# Records supplied

####

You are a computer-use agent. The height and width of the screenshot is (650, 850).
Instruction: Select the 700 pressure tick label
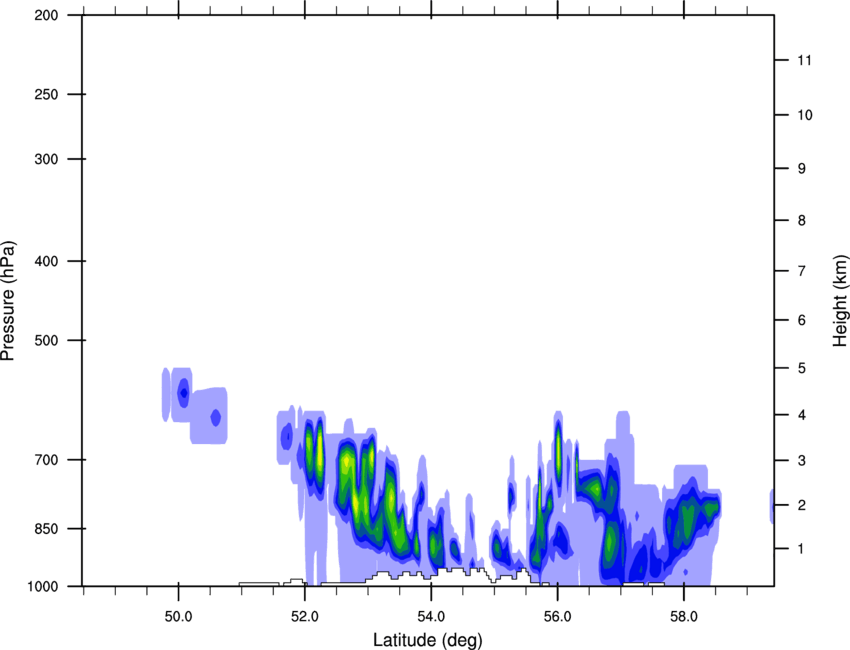click(44, 460)
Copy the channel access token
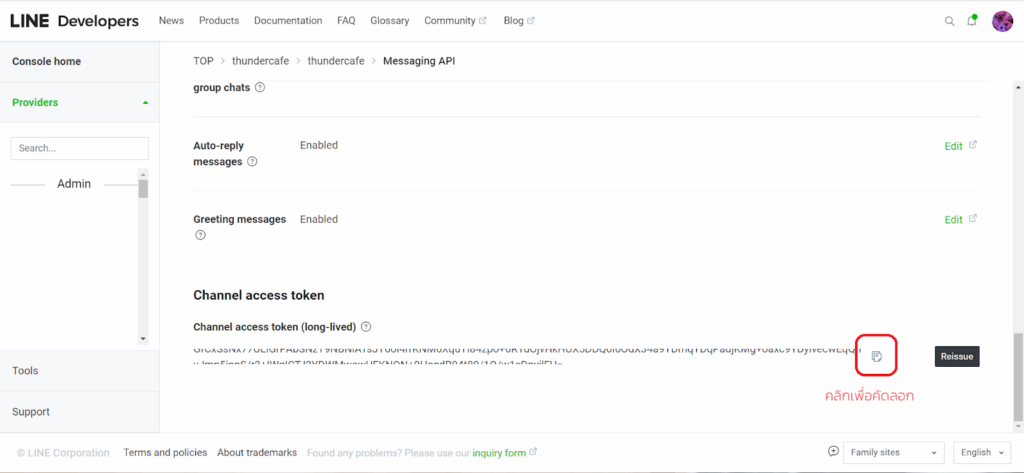 pos(877,356)
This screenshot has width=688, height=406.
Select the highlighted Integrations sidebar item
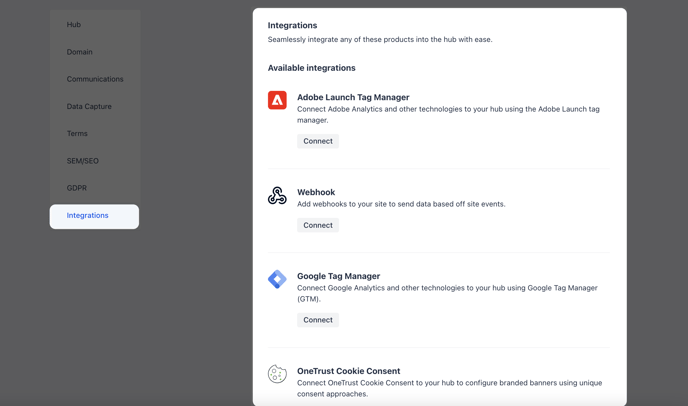pyautogui.click(x=94, y=216)
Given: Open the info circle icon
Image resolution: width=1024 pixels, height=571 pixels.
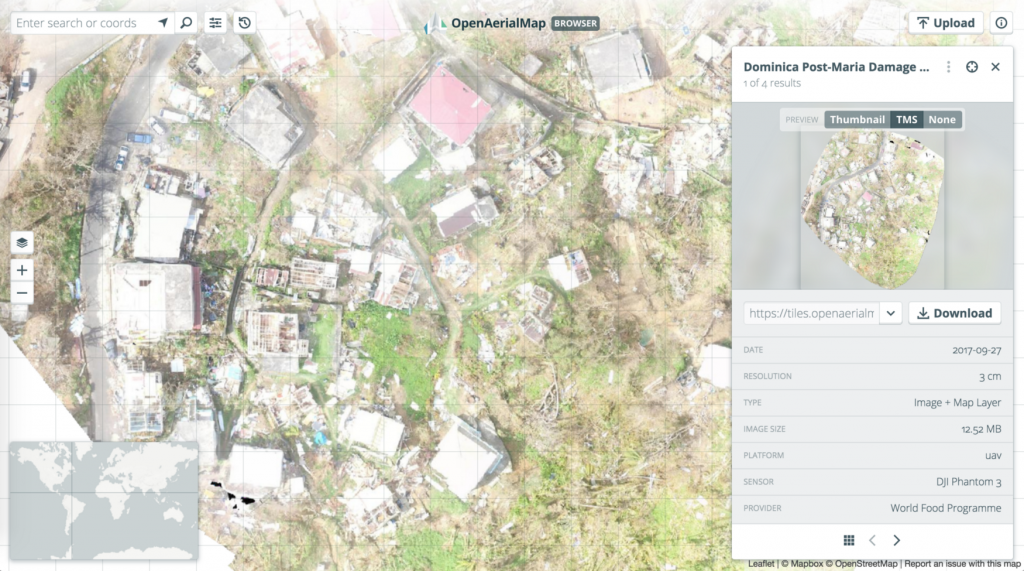Looking at the screenshot, I should tap(1001, 23).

####

# What this task involves
Write out again, word for word, the lines from the one holding "This screenshot has width=688, height=406." through the final line of the listing, including both ends but no pictures.

# Task solution
This screenshot has width=688, height=406.
Select the highlighted Integrations sidebar item
pyautogui.click(x=94, y=216)
Given: Open the info circle icon
Image resolution: width=1024 pixels, height=571 pixels.
Looking at the screenshot, I should tap(1001, 23).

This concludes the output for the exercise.